The current state of the art in searching for data by supplying keywords or phrases would require separate indexes to be created and maintained for each user (or group of users who share identical access rights to all available pods), leading to significant increases in storage, network and computation costs. Similarly, the current state of the art in searching for data by supplying a database query (e.g. using the SPARQL query language) would require separate metadata to be created and maintained for each user, and additional checks to control access to, and caching of, data during the query evaluation process. The current state of the art does not provide techniques for the efficient generation and maintenance of the necessary indexes and meta-information data structures, nor algorithms for evaluating search queries and aggregating query results on a large scale in such decentralised settings.

The ESPRESSO project will research, develop and evaluate appropriate algorithms, indexes and meta-information data structures to enable large-scale data search across distributed pods. Our techniques will handle varying access rights and data caching requirements, as set by each individual pod owner. We will address both keyword-based search where the most important (top-k) or all search results may be required, and distributed querying using SPARQL.

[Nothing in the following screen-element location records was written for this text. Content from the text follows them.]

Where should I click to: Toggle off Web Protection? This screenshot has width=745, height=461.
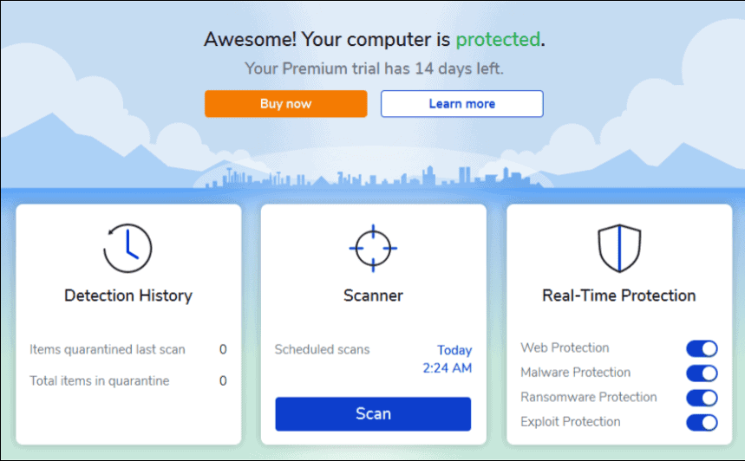coord(702,348)
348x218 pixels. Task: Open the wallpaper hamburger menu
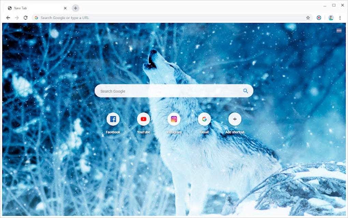(x=339, y=30)
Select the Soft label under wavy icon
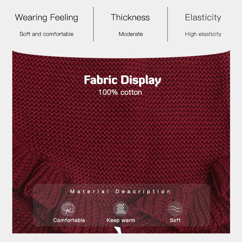 point(175,220)
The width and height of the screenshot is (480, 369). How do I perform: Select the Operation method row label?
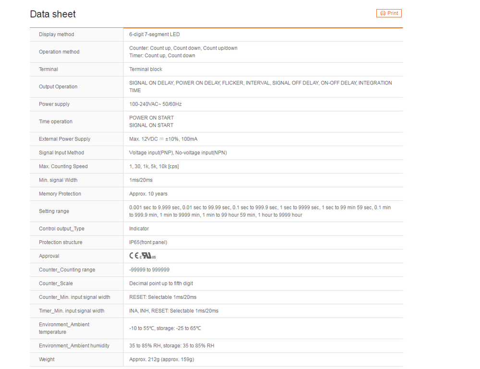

We will evaluate our techniques over pods that are implemented using the SOLID framework and SOLID-compatible data ecosystems such as the one by Dataswift based on HAT Microserver technology. The numbers, distribution and content of these pods will be determined by existing Information Retrieval benchmarks, extended with ESRESSO-specific data about owners' access and caching restrictions; and by the requirements of real-world scenarios elicited from the Health domain, which provides a wealth of settings to investigate and demonstrate the efficiency gains in pod data search achieved by our new techniques. We will not use real personal data, but will employ synthetic data generated using statistical patterns obtained in the aggregate from publicly available anonymised datasets of human subjects.

The project will collaborate with NExT++ centre in Singapore and with the SOLID and HAT project teams. We will actively engage with the academic community and industrial stakeholders through dedicated events. The project's findings will inform current research in distributed systems, databases, the digital economy and cybersecurity, as well as the design of innovative decentralised applications, and will help to address the policy challenges relating to data sovereignty and privacy.